Data items:
-------
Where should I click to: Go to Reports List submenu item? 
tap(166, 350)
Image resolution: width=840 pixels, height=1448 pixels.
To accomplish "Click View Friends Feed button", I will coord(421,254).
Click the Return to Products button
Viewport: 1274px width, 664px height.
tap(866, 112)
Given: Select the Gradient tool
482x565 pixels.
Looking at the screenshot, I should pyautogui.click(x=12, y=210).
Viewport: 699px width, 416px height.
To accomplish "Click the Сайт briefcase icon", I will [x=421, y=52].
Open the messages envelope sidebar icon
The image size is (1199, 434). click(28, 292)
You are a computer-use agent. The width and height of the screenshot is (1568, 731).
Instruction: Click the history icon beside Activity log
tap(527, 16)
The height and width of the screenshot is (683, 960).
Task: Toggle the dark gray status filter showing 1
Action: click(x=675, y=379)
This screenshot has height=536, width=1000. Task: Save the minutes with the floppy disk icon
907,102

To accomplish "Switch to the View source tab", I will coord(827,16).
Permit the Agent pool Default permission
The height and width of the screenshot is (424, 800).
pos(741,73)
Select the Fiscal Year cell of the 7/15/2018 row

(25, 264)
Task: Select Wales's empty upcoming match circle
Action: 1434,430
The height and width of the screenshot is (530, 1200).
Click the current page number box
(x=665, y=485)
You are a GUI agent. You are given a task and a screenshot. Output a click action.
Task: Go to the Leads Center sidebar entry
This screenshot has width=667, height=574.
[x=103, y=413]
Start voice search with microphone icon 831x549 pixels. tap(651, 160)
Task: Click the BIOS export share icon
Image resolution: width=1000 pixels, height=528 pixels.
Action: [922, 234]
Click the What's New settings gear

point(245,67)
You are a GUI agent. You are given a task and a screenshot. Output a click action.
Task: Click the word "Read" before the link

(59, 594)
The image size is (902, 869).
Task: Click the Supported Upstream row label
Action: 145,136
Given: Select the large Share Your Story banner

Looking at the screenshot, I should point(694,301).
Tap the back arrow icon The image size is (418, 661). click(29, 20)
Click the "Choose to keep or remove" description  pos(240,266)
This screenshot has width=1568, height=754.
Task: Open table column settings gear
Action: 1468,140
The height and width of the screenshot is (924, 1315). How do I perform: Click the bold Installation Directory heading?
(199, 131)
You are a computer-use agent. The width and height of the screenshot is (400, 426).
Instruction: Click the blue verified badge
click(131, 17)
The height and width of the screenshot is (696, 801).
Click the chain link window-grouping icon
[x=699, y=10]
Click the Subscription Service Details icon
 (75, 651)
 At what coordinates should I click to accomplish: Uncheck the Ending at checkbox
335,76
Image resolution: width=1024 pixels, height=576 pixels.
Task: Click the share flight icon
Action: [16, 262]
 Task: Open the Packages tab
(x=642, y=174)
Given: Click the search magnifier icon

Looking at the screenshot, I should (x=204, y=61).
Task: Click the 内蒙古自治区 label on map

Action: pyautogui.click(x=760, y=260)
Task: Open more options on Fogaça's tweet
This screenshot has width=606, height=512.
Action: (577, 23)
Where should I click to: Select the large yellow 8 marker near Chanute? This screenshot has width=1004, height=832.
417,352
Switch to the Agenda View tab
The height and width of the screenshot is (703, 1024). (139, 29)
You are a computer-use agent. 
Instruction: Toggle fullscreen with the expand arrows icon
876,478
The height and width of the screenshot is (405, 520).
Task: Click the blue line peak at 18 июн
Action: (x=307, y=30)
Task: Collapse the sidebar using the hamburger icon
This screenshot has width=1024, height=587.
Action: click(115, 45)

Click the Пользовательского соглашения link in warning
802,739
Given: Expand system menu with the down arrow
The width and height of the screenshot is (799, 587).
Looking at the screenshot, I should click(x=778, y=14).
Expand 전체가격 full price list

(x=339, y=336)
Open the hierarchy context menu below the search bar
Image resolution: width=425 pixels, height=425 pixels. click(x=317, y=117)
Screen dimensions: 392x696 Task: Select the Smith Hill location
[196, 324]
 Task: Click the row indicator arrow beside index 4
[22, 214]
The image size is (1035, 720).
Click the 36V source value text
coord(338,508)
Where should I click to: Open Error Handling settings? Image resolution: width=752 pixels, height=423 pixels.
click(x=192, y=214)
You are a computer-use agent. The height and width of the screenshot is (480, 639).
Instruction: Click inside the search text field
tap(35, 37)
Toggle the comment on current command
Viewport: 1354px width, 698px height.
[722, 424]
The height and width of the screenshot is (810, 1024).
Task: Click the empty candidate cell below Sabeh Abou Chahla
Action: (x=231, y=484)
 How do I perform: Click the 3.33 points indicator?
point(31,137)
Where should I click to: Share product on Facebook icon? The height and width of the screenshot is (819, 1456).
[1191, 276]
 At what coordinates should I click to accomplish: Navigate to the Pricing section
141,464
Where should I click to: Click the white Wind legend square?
-------
* **WHAT IS NEEDED**
Print all the entries above. Keep each one exact.

* **OUTPUT OF THE TASK**
Where should I click to: Go to Reports List submenu item? 
tap(166, 350)
Image resolution: width=840 pixels, height=1448 pixels.
To accomplish "Click View Friends Feed button", I will coord(421,254).
Click the Return to Products button
Viewport: 1274px width, 664px height.
tap(866, 112)
Given: Select the Gradient tool
482x565 pixels.
Looking at the screenshot, I should pyautogui.click(x=12, y=210).
Viewport: 699px width, 416px height.
To accomplish "Click the Сайт briefcase icon", I will [x=421, y=52].
Open the messages envelope sidebar icon
The image size is (1199, 434). click(28, 292)
You are a computer-use agent. The width and height of the screenshot is (1568, 731).
Instruction: Click the history icon beside Activity log
tap(527, 16)
The height and width of the screenshot is (683, 960).
Task: Toggle the dark gray status filter showing 1
Action: click(x=675, y=379)
This screenshot has height=536, width=1000. Task: Save the minutes with the floppy disk icon
907,102

To accomplish "Switch to the View source tab", I will coord(827,16).
Permit the Agent pool Default permission
The height and width of the screenshot is (424, 800).
pos(741,73)
Select the Fiscal Year cell of the 7/15/2018 row

(25, 264)
Task: Select Wales's empty upcoming match circle
Action: 1434,430
The height and width of the screenshot is (530, 1200).
Click the current page number box
(x=665, y=485)
You are a GUI agent. You are given a task and a screenshot. Output a click action.
Task: Go to the Leads Center sidebar entry
This screenshot has width=667, height=574.
[x=103, y=413]
Start voice search with microphone icon 831x549 pixels. tap(651, 160)
Task: Click the BIOS export share icon
Image resolution: width=1000 pixels, height=528 pixels.
Action: [922, 234]
Click the What's New settings gear

point(245,67)
You are a GUI agent. You are given a task and a screenshot. Output a click action.
Task: Click the word "Read" before the link

(59, 594)
The image size is (902, 869).
Task: Click the Supported Upstream row label
Action: 145,136
Given: Select the large Share Your Story banner

Looking at the screenshot, I should point(694,301).
Tap the back arrow icon The image size is (418, 661). click(29, 20)
Click the "Choose to keep or remove" description  pos(240,266)
This screenshot has width=1568, height=754.
Task: Open table column settings gear
Action: 1468,140
The height and width of the screenshot is (924, 1315). How do I perform: Click the bold Installation Directory heading?
(199, 131)
You are a computer-use agent. The width and height of the screenshot is (400, 426).
Instruction: Click the blue verified badge
click(131, 17)
The height and width of the screenshot is (696, 801).
Click the chain link window-grouping icon
[x=699, y=10]
Click the Subscription Service Details icon
 (75, 651)
 At what coordinates should I click to accomplish: Uncheck the Ending at checkbox
335,76
Image resolution: width=1024 pixels, height=576 pixels.
Task: Click the share flight icon
Action: [16, 262]
 Task: Open the Packages tab
(x=642, y=174)
Given: Click the search magnifier icon

Looking at the screenshot, I should (x=204, y=61).
Task: Click the 内蒙古自治区 label on map

Action: pyautogui.click(x=760, y=260)
Task: Open more options on Fogaça's tweet
This screenshot has width=606, height=512.
Action: (577, 23)
Where should I click to: Select the large yellow 8 marker near Chanute? This screenshot has width=1004, height=832.
417,352
Switch to the Agenda View tab
The height and width of the screenshot is (703, 1024). (139, 29)
You are a computer-use agent. 
Instruction: Toggle fullscreen with the expand arrows icon
876,478
The height and width of the screenshot is (405, 520).
Task: Click the blue line peak at 18 июн
Action: (x=307, y=30)
Task: Collapse the sidebar using the hamburger icon
This screenshot has width=1024, height=587.
Action: click(115, 45)

Click the Пользовательского соглашения link in warning
802,739
Given: Expand system menu with the down arrow
The width and height of the screenshot is (799, 587).
Looking at the screenshot, I should click(x=778, y=14).
Expand 전체가격 full price list

(x=339, y=336)
Open the hierarchy context menu below the search bar
Image resolution: width=425 pixels, height=425 pixels. click(x=317, y=117)
Screen dimensions: 392x696 Task: Select the Smith Hill location
[196, 324]
 Task: Click the row indicator arrow beside index 4
[22, 214]
The image size is (1035, 720).
Click the 36V source value text
coord(338,508)
Where should I click to: Open Error Handling settings? Image resolution: width=752 pixels, height=423 pixels.
click(x=192, y=214)
You are a computer-use agent. The height and width of the screenshot is (480, 639).
Instruction: Click inside the search text field
tap(35, 37)
Toggle the comment on current command
Viewport: 1354px width, 698px height.
[722, 424]
The height and width of the screenshot is (810, 1024).
Task: Click the empty candidate cell below Sabeh Abou Chahla
Action: (x=231, y=484)
 How do I perform: Click the 3.33 points indicator?
point(31,137)
Where should I click to: Share product on Facebook icon? The height and width of the screenshot is (819, 1456).
[1191, 276]
 At what coordinates should I click to accomplish: Navigate to the Pricing section
141,464
Where should I click to: Click the white Wind legend square?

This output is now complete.